::: Exercise material :::

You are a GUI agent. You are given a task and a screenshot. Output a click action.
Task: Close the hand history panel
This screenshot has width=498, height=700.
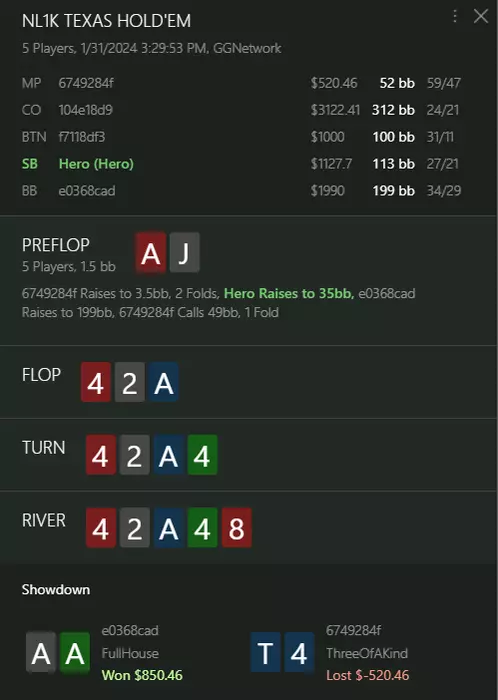[481, 17]
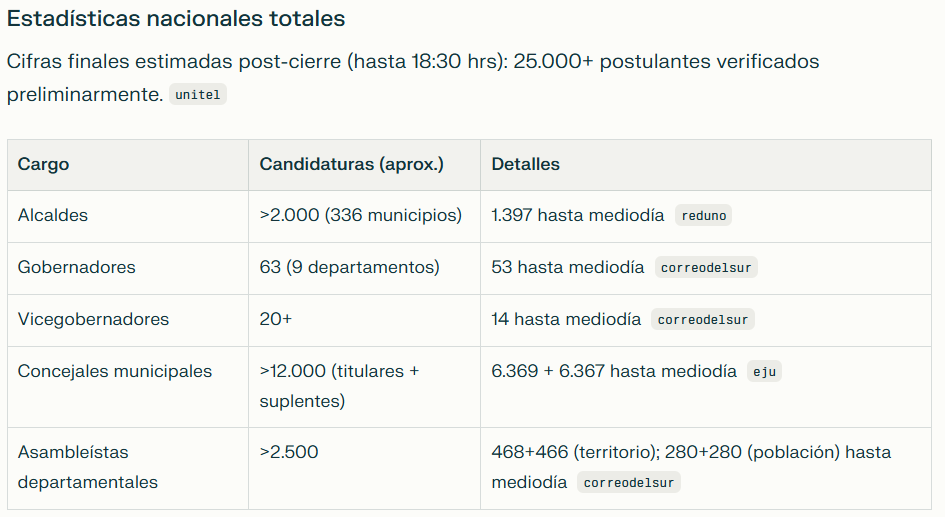Click the '>12.000 (titulares + suplentes)' cell
Image resolution: width=945 pixels, height=517 pixels.
tap(339, 386)
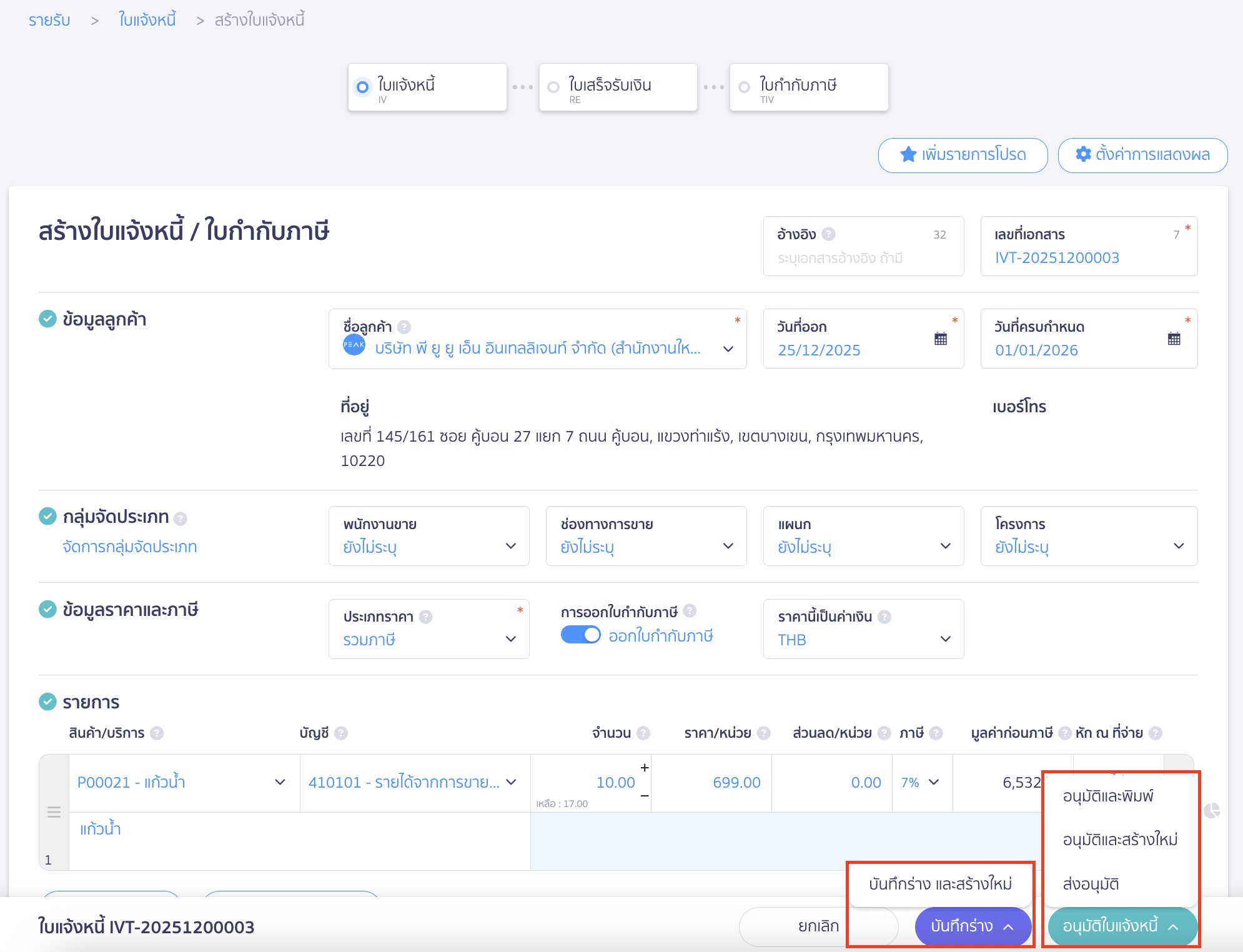The width and height of the screenshot is (1243, 952).
Task: Open the จัดการกลุ่มจัดประเภท link
Action: pyautogui.click(x=130, y=547)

:::

To be done:
Copy out every line of the entries above word for word, but leave out the pictures.

Correct response:
You are a GUI agent. You are given a task and a screenshot. Output a click action.
Task: Close the hand history panel
This screenshot has width=498, height=700.
[481, 17]
Click the '>12.000 (titulares + suplentes)' cell
Image resolution: width=945 pixels, height=517 pixels.
tap(339, 386)
The width and height of the screenshot is (1243, 952).
Task: Open the จัดการกลุ่มจัดประเภท link
Action: pyautogui.click(x=130, y=547)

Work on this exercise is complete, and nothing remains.